What does it matter if I’m going to be dead anyway?

It’s a comment sometimes heard by Julia Chung, an advice-only financial planner at Spring Planning in Vancouver.

Her retort: “It isn’t about you. It’s about the people that you leave behind.”

Having a well-thought-out estate plan is “one of the most loving things you can do for your friends and family,” Chung says.

And it goes far beyond drawing up a will laying out who gets what when you’re six feet under.

Indeed, Chung says there’s planning that must be done for when you’re still among the living, but may have lost the ability to make your own decisions due to dementia or other conditions.

People are living longer thanks to advances in science, “but not all of us are going to live really well,” Chung says.

A power of attorney is set out in a document entirely separate from a will, and doesn’t automatically default to a spouse or adult child.
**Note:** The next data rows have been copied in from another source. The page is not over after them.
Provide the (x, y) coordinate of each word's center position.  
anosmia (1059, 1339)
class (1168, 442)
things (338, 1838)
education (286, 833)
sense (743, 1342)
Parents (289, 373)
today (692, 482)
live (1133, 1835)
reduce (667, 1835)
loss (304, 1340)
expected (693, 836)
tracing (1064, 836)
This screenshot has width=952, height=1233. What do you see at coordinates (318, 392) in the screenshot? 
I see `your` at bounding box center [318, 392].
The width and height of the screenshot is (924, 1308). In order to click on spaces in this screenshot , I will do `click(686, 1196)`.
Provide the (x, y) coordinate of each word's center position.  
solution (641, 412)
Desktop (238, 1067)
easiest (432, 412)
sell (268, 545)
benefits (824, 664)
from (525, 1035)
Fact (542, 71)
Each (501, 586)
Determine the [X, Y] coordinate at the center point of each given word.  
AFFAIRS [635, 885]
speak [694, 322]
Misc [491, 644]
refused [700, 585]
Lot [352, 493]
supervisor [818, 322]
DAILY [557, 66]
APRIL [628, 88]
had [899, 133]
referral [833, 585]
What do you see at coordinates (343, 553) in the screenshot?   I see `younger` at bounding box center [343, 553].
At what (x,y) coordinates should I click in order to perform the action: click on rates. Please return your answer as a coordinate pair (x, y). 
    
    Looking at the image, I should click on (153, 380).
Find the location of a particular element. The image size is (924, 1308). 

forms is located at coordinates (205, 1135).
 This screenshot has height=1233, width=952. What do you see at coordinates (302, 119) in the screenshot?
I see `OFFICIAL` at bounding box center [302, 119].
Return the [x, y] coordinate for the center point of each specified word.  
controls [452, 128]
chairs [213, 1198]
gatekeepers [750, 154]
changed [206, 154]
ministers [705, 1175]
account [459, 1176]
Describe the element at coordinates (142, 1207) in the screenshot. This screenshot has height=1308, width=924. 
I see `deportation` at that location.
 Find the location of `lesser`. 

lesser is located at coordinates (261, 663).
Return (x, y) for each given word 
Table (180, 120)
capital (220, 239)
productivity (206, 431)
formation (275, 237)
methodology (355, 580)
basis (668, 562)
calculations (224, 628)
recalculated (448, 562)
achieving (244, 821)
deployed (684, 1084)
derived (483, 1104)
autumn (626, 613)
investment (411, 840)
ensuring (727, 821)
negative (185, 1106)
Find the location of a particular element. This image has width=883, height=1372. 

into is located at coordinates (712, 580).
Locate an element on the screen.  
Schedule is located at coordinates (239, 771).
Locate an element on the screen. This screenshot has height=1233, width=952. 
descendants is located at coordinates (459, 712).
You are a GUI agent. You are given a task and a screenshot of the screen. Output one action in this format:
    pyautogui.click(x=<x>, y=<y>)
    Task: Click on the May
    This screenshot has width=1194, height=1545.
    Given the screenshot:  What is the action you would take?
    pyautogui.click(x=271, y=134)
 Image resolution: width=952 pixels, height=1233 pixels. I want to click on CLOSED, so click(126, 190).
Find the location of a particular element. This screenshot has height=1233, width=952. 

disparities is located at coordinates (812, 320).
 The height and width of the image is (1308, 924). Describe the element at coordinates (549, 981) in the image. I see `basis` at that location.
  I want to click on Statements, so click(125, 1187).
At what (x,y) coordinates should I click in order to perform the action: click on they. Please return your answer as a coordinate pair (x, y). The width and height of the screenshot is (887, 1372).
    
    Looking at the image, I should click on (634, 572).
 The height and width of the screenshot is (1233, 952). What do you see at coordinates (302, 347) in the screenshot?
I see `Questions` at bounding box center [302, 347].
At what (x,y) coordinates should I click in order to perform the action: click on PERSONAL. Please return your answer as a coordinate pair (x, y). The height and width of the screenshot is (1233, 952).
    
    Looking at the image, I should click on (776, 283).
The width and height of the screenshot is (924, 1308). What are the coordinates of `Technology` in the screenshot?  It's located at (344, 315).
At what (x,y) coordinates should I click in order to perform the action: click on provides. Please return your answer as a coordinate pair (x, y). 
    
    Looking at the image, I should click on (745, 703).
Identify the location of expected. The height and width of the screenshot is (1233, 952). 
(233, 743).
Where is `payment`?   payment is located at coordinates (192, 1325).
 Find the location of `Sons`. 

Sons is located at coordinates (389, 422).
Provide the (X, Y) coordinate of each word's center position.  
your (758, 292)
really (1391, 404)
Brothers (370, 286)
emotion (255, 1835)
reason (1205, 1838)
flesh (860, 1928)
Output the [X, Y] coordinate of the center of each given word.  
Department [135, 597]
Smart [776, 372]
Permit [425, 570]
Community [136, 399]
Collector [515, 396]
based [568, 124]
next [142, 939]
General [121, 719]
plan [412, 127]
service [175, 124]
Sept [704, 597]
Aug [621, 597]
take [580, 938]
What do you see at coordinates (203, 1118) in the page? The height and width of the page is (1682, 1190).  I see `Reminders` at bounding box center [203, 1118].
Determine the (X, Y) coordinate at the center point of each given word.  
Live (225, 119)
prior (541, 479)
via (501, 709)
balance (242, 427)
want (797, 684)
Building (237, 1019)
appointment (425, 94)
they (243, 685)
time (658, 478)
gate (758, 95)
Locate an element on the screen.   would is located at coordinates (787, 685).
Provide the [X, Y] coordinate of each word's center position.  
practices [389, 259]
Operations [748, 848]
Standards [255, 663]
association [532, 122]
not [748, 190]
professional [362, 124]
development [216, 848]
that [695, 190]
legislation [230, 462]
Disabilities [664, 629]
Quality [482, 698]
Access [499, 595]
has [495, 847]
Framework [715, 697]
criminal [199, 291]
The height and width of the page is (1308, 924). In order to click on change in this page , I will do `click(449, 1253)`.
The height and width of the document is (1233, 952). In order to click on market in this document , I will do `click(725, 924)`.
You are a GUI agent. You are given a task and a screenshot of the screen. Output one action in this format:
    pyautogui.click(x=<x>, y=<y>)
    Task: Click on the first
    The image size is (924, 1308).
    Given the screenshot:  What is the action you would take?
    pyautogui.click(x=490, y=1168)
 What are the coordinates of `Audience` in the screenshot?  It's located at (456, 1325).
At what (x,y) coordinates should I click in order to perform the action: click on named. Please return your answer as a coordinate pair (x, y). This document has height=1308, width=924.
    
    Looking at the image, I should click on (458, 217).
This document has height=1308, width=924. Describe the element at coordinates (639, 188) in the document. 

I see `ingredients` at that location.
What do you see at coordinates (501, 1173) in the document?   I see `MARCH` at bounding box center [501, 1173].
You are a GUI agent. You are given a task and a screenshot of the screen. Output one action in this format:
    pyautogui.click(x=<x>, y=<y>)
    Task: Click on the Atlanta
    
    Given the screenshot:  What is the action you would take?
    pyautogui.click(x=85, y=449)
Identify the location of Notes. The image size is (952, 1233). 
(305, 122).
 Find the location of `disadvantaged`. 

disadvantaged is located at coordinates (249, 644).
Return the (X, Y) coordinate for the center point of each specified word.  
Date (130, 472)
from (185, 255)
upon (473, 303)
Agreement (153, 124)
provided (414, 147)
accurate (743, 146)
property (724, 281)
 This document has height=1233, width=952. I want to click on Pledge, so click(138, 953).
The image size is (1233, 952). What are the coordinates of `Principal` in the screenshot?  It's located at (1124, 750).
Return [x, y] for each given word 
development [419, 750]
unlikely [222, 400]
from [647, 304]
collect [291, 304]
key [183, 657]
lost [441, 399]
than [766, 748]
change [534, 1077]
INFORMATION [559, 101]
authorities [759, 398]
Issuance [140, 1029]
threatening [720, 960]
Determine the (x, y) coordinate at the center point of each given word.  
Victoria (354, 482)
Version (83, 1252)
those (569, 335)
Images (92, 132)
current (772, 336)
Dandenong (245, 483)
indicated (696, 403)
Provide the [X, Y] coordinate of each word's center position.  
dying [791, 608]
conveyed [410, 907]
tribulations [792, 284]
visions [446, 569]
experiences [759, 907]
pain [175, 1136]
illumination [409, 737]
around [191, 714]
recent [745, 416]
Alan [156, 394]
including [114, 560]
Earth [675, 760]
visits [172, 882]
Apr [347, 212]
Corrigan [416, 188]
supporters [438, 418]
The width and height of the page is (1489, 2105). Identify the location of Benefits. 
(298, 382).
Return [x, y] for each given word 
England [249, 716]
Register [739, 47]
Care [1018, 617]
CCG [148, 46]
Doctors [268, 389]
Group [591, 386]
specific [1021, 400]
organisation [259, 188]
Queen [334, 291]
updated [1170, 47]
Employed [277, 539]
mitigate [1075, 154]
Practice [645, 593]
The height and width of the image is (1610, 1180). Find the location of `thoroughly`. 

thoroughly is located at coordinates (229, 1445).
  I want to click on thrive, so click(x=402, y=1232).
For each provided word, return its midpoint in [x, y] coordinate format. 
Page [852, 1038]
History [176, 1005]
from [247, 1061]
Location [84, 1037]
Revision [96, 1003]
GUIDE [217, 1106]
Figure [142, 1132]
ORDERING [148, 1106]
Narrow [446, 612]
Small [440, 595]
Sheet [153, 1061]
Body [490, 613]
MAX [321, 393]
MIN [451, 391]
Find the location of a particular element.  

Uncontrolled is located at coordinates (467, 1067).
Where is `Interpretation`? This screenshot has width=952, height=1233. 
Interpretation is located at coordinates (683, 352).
There are also financial assets that fall outside of a person’s will that need to be sorted out, like beneficiary designations for life insurance, RRSPs and TFSAs.

The last thing a bereaved loved one wants to do is go on a wild-goose chase for the information they need to tie up financial loose ends, so some of Chung’s clients have a binder put together with key information.

“What information do they need? Just having a will isn’t going to tell them where you bank or how to access your mail or who your investment adviser is,” says Chung.

“So how do we get that information to them?”